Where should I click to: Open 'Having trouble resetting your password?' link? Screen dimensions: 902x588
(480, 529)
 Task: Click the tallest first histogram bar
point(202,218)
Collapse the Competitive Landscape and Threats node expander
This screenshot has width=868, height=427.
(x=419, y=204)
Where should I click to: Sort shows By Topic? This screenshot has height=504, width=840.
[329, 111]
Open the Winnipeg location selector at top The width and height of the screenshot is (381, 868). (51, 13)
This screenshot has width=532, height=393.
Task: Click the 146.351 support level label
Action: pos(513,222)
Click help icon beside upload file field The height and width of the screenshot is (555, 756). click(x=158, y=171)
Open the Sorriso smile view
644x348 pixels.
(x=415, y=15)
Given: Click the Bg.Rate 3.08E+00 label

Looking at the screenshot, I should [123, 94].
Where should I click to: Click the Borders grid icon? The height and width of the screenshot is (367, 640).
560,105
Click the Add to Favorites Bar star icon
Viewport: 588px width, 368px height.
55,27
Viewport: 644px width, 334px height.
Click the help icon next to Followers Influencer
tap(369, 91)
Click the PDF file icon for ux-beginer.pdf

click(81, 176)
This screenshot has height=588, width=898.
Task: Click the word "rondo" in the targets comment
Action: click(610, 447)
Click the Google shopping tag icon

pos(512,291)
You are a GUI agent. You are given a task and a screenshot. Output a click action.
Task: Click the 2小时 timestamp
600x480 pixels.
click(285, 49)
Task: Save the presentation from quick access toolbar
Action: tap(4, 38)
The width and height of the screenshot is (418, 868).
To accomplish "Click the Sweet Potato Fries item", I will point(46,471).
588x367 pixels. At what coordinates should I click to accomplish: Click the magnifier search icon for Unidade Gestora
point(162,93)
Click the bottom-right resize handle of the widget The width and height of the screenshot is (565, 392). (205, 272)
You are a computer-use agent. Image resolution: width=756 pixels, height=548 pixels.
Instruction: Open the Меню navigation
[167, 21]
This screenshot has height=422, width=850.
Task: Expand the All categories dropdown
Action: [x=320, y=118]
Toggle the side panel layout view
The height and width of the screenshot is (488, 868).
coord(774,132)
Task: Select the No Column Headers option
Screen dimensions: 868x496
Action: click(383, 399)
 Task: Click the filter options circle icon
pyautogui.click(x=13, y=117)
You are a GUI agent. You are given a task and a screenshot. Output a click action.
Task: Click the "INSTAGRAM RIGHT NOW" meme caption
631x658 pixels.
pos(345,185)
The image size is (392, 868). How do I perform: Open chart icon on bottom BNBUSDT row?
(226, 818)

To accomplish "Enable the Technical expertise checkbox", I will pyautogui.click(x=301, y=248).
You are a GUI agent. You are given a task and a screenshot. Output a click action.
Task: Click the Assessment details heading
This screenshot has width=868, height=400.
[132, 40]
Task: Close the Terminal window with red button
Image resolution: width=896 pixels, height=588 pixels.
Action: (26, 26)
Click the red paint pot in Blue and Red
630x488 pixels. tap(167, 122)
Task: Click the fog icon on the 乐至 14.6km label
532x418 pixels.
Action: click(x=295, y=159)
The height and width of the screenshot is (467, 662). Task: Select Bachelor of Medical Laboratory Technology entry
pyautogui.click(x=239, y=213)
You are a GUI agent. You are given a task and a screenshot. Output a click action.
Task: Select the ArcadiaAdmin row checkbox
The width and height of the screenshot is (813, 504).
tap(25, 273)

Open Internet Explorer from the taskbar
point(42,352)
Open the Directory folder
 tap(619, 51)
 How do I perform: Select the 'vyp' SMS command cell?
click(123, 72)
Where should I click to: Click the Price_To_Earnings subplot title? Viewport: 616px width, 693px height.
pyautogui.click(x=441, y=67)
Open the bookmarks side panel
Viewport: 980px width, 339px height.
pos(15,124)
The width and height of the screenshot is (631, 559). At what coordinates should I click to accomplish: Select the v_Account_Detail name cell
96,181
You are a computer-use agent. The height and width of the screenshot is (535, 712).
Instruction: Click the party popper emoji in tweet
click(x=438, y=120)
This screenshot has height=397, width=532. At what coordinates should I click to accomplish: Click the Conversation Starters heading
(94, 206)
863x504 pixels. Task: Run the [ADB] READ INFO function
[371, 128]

━━━━━━

▶ **What you should do**
Working through the records, copy each line in which the word "checkbox" appears.

▶ **Answer to the problem**
To accomplish "Enable the Technical expertise checkbox", I will pyautogui.click(x=301, y=248).
Task: Select the ArcadiaAdmin row checkbox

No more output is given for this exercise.